Ayaktopunu İngilizlerin icat edip, sömürgeler vasıtasıyla gittikleri ülkelerde tanıtmaları sonrası geçen yıllarla birlikte her millet kendi çapında bir tarz benimsemişti. İngilizler uzun top atmayı severken, İtalyanların "catenaccio"su gol yememeyi önceler. Brezilyalılar "samba" ile işin gösteri kısmındayken, Cruyff'un Hollandası "Total Futbol"dan yanadır. Ruslar komunizmin de etkisiyle "soğuk ve sistemkar" olurken, Almanlar Gegenpressing'çidir... Baltık ülkelerinden Afrika'nın çöllerine kadar her milletin kendine özgü bir oyun tarzı varken, biz Türklere özgü bir sistem yoktur. İllaki ki zorlayarak bir şeyler bulacak olursak, "vatan millet Sakarya" gazıyla kaos futbolunu tercih ederiz. Tabii, kimi zaman bu sonuç verir, milleti sokağa dökecek tarihi galibiyetler alırız, çoğu zaman da felaket sonuçlarla karalar bağlarız.

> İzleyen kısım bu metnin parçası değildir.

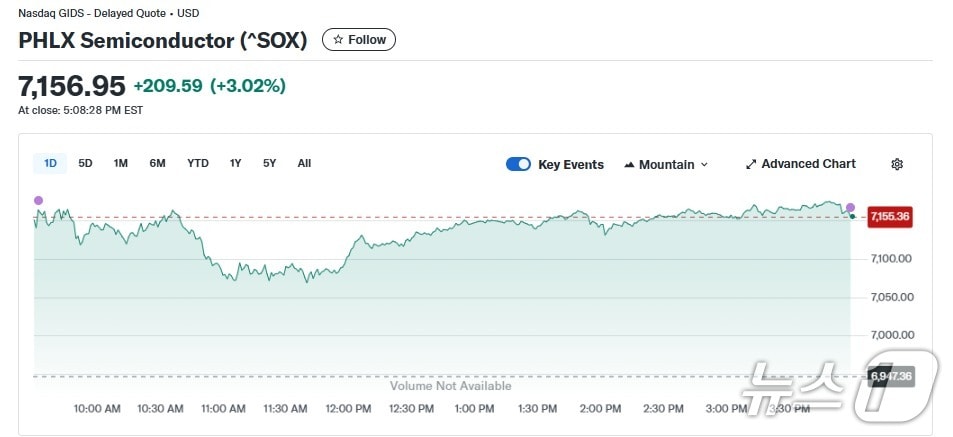
Task: Click the red 7,155.36 price label
Action: pyautogui.click(x=890, y=216)
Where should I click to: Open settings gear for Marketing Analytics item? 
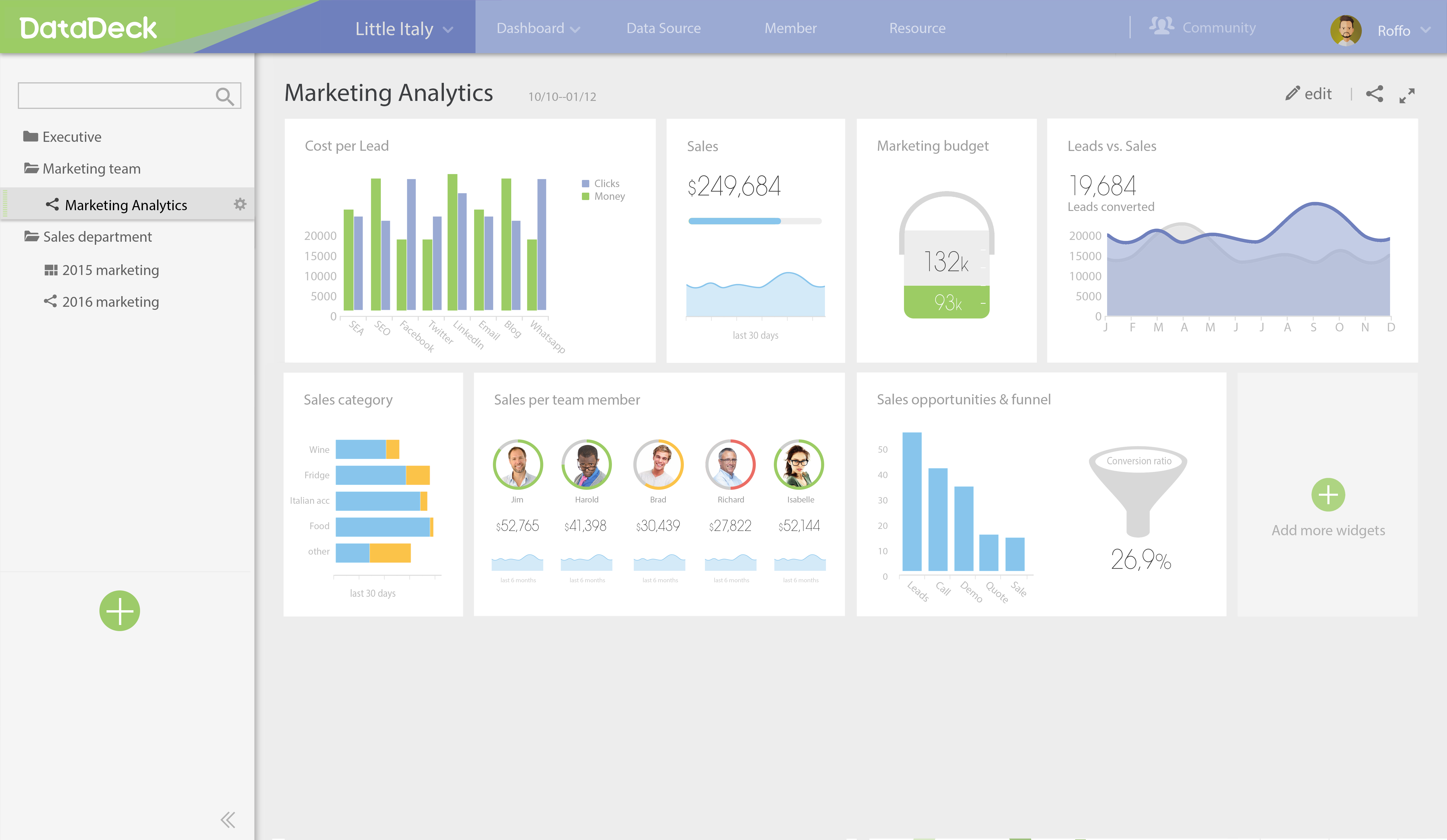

Avrupa Şampiyonalarında, Dünya Kupalarında maçları seyrederken, hep benim de ülkemin bir futbol tarzı olsun istemişimdir yıllar yılı... Lakin, ne federasyon başkanları, ne de gelen teknik adamlar bu konuda bir adım atamamıştır...
Ama, Avrupa'ya Türklere özgü bir oyun tarzı olabileceğini kazandığı UEFA Kupası ile gösteren Fatih Terim ekolünden gelen Okan Buruk, Galatasaray'ın başına geldiği iki yılda takıma oynattığı rakip alandaki pres oyunu ile Türk Oyun Sistemini icat etmiştir...
Şampiyonlar Liginde kendisinden kat be kat kuvvetli Bayern Münih, Manchester United gibi takımlara karşı Galatasaray'ın sergilediği oyun herkesin alkışını alırken, ligde de derbilerde aynı oyun tarzıyla uzun yıllardır alınmayan galibiyetleri kolayca kazanıyordu...
Ve dün gece...
"Mini Şampiyonlar Ligi" gibi olan UEFA Avrupa Liginin yeni formatının en güçlü şampiyonluk adayı Tottenham karşısında tüm beklentilerin karşısında Okan Buruk yine rakip ceza sahası önünde basan ve stoperlerini de orta sahaya kadar çıkaran pres oyununu, hem de İcardi ve Osimhen gibi iki forvet adamıyla sahneledi ve rakibini tek kelimeyle "mat" etti...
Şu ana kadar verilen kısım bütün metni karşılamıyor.